図2は、O2の非存在下(A)又は存在下(B)におけるα−ニトロシルHb[α(Fe−NO)β(Fe)]のX−バンドEPRスペクトルである。0.2MのClを含む、0.1Mbis−Tris緩衝液、pH7.4にヘモグロビン調製物(0.5mMヘム)を15℃で溶解し、EPR測定のために液体窒素温度で凍結した。スペクトルAとBの間の変化は可逆的であり、Hbのβ−サブユニットへのO2結合に依存する。

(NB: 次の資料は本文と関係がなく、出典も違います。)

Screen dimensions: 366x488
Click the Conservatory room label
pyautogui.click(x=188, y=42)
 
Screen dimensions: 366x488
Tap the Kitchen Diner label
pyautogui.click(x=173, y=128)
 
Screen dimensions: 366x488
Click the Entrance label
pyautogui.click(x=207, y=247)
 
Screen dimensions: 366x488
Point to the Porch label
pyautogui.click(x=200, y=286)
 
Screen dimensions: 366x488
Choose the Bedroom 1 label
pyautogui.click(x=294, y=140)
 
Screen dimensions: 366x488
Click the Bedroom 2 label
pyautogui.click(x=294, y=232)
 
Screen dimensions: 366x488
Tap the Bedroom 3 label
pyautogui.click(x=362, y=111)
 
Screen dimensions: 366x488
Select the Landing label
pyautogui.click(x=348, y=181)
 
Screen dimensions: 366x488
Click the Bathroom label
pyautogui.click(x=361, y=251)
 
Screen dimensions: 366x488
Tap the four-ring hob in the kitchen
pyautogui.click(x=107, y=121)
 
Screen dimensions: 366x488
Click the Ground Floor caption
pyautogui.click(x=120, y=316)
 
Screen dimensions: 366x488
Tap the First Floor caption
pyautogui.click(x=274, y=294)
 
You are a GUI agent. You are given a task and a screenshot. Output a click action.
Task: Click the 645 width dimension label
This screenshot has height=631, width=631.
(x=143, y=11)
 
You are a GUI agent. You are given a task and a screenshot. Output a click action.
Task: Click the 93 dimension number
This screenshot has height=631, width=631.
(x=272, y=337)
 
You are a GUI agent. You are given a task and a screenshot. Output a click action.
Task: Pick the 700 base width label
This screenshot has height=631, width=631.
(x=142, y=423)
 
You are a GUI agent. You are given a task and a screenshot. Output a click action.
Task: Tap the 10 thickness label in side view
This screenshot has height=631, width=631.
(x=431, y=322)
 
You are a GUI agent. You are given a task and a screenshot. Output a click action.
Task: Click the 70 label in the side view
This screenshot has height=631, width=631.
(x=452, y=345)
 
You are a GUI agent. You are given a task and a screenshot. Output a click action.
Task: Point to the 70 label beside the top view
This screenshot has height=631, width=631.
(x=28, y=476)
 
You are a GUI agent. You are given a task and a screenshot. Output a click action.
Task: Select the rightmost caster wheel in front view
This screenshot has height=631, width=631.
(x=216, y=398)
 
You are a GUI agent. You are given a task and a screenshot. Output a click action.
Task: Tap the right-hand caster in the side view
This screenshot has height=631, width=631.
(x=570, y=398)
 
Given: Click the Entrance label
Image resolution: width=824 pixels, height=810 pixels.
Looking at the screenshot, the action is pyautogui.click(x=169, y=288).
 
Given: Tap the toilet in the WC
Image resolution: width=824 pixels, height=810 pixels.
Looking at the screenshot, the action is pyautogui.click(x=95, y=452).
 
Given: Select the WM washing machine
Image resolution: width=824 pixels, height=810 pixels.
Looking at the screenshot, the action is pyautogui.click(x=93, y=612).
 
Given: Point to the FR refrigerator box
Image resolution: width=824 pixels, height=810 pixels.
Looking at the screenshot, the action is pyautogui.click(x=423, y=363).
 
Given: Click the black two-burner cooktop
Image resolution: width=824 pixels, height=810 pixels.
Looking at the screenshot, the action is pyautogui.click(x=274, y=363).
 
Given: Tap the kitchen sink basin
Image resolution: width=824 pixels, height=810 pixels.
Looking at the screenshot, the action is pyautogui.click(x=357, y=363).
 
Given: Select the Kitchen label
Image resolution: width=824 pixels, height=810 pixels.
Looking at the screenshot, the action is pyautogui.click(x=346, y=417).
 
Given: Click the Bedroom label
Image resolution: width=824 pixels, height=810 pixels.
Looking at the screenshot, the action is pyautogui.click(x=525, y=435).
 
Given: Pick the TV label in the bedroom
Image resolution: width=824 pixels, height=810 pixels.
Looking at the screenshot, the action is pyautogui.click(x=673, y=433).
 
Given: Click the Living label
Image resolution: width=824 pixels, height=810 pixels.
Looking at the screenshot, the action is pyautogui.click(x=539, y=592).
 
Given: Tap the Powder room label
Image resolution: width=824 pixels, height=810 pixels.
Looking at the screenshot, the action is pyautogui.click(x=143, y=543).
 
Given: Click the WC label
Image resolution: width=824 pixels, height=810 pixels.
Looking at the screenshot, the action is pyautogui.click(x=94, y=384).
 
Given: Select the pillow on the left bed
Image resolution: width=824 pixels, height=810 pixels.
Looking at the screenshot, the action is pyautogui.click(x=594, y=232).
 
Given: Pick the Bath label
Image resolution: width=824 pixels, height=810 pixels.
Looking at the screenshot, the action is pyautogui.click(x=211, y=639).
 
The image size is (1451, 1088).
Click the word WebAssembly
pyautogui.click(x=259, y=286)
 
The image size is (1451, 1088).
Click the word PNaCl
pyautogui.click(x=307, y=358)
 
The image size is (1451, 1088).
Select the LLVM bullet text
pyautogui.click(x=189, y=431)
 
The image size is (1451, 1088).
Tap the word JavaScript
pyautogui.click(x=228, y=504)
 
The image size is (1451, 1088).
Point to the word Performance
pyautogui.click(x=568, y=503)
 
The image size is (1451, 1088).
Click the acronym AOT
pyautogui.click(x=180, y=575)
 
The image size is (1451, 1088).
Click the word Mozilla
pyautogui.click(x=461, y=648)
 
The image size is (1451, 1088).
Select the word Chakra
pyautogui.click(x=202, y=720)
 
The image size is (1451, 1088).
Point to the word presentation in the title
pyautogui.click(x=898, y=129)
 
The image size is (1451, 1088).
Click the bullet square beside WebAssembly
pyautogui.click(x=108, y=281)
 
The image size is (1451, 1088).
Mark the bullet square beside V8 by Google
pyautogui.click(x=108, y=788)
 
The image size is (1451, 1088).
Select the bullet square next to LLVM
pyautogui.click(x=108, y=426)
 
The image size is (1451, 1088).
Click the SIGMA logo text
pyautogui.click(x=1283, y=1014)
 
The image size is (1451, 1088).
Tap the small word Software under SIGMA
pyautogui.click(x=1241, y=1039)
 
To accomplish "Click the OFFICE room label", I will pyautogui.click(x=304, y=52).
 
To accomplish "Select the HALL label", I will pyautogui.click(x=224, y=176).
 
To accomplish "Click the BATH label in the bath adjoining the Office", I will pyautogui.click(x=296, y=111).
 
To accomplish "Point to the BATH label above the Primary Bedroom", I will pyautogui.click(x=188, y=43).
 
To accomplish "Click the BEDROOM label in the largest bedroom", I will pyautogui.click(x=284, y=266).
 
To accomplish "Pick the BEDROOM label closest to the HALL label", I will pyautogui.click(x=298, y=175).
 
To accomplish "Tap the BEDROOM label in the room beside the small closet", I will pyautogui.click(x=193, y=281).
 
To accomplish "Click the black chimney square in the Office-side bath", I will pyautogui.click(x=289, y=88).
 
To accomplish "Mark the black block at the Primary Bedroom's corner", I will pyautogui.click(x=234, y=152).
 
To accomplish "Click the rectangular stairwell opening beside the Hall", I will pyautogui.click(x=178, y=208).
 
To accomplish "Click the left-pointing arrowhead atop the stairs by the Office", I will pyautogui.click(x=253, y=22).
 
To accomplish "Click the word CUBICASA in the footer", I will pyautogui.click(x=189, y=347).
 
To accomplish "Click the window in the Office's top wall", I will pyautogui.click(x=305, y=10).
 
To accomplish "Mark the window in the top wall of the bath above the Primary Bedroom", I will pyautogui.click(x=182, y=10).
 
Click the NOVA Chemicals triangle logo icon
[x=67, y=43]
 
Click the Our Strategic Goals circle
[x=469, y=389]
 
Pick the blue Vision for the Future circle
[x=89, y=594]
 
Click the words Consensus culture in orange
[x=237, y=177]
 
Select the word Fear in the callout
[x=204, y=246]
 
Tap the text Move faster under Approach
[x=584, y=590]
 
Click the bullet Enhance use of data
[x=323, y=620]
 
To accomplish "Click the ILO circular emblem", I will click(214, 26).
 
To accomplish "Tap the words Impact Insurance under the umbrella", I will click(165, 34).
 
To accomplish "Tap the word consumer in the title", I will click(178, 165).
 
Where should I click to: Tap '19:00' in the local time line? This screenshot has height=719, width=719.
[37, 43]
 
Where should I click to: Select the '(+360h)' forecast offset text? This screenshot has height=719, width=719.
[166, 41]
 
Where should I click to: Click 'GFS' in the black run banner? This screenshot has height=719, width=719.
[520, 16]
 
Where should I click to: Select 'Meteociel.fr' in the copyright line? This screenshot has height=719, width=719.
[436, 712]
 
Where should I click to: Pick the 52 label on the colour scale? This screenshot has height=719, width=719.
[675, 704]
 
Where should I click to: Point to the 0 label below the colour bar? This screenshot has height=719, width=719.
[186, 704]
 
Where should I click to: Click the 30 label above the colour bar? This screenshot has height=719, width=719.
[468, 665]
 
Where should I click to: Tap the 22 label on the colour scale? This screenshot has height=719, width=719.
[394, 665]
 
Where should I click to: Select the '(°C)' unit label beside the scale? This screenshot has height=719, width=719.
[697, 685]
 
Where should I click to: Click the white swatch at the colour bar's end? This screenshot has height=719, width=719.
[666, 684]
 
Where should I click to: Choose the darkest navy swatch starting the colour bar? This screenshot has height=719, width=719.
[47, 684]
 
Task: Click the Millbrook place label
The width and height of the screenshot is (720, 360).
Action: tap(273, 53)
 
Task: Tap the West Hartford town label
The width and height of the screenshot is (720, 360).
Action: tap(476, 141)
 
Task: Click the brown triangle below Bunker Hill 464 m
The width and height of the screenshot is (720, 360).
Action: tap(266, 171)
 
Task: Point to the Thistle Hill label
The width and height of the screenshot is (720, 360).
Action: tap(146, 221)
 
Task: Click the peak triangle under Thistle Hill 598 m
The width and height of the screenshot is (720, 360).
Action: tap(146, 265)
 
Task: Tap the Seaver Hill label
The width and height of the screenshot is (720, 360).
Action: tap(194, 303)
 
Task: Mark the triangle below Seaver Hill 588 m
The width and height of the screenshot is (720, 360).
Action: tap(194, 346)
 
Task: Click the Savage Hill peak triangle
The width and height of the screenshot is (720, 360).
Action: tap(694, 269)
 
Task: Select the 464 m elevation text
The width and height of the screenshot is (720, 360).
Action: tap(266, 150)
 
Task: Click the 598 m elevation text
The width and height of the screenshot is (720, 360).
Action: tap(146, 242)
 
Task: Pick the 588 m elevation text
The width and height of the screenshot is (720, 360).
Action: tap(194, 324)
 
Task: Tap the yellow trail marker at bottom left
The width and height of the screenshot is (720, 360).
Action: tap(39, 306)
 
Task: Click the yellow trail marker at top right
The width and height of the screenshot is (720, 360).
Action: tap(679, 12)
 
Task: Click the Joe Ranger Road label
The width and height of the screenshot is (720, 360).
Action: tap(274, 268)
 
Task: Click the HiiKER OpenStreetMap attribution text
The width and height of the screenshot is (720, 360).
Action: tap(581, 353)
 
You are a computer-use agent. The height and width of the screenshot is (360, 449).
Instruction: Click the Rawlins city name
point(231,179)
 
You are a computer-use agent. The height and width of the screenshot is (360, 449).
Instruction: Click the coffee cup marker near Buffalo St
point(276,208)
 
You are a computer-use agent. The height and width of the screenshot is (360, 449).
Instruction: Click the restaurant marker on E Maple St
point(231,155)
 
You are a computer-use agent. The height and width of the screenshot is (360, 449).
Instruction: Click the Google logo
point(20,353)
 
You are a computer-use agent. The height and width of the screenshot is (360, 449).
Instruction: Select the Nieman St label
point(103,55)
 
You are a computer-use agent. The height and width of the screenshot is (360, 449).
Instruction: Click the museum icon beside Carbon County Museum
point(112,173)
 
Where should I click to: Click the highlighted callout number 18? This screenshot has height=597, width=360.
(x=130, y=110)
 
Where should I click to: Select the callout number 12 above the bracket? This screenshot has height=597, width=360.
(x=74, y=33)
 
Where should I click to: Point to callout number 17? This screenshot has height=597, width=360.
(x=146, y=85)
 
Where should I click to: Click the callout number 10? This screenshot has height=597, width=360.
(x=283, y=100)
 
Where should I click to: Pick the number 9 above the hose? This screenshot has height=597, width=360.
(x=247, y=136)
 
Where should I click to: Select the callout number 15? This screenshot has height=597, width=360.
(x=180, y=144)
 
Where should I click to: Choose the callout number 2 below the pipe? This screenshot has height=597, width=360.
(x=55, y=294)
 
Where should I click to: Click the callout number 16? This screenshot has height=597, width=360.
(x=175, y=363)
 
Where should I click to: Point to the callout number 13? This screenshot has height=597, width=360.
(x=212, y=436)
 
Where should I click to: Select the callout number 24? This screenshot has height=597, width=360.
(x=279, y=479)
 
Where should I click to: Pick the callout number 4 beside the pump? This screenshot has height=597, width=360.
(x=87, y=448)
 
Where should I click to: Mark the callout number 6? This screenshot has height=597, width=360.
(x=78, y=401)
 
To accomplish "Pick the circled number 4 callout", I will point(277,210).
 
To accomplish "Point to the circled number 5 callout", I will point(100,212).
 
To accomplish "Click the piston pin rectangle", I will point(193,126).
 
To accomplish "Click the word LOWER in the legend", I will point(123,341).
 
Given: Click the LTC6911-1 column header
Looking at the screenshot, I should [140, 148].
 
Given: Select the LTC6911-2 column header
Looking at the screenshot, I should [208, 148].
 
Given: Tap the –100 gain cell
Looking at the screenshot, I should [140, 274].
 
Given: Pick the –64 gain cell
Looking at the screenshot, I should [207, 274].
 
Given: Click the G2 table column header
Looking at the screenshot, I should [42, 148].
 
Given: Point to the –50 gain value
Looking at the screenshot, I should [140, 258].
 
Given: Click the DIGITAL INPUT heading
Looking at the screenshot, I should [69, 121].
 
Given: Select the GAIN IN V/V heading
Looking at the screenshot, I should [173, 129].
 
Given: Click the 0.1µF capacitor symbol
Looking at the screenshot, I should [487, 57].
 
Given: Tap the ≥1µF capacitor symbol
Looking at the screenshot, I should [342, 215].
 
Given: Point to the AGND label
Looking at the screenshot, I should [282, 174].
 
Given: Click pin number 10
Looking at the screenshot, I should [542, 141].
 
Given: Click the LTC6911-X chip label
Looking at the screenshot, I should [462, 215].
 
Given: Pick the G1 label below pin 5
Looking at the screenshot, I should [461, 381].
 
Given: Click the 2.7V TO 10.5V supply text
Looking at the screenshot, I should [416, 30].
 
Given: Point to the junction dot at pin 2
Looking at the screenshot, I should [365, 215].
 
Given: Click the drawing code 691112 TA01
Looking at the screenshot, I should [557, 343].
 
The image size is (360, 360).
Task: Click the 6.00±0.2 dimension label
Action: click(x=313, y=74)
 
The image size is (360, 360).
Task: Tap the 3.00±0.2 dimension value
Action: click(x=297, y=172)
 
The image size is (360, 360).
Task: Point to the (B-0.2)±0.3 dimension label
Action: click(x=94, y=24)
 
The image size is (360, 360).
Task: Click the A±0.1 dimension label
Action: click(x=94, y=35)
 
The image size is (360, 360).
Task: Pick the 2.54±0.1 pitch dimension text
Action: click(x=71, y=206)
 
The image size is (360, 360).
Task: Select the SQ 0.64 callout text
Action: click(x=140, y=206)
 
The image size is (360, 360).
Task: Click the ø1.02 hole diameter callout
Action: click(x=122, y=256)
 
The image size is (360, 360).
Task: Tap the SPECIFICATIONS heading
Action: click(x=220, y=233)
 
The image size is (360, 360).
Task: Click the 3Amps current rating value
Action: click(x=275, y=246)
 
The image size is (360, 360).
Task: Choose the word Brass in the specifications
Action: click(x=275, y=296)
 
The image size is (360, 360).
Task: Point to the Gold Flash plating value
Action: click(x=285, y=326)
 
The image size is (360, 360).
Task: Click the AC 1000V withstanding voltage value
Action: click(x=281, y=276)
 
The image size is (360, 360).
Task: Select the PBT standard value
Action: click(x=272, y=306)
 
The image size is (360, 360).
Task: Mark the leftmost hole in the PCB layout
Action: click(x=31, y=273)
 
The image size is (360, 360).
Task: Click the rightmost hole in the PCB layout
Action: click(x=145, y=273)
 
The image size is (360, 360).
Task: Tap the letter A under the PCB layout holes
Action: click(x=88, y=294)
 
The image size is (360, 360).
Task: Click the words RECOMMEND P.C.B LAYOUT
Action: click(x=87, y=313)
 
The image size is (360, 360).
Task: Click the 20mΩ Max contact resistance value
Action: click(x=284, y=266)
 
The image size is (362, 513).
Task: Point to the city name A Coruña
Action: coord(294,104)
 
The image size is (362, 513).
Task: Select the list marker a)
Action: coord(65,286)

O2の非存在下における、pH4.8での2nM IHPの存在下(C)及びIHP非存在下、O2存在下、pH9.0(D)におけるα−ニトロシルHbのEPRスペクトルを、100%5−配位及び0%5−配位の標準としてそれぞれ用いたEPRスペクトルシミュレーションにより、α−ニトロシルHbのα−サブユニット中の5−配位ニトロシルヘムの相対割合は、スペクトルA及びBについて、それぞれ約80%及び約20%であると見積もられた。
図3は、O2及びアロステリックエフェクター(H+、BPG及びCO2)の存在下又は非存在下におけるヘモグロビンの高親和性、低親和性及び低親和性極限状態の間の関係を模式的に示す図である。HbM、Hb及びα−ニトロシルHbにおいて、酸素化は、低親和性極限状態、低親和性状態と高親和性状態の間、及び低親和極限状態と高親和性状態の間でそれぞれ起きる。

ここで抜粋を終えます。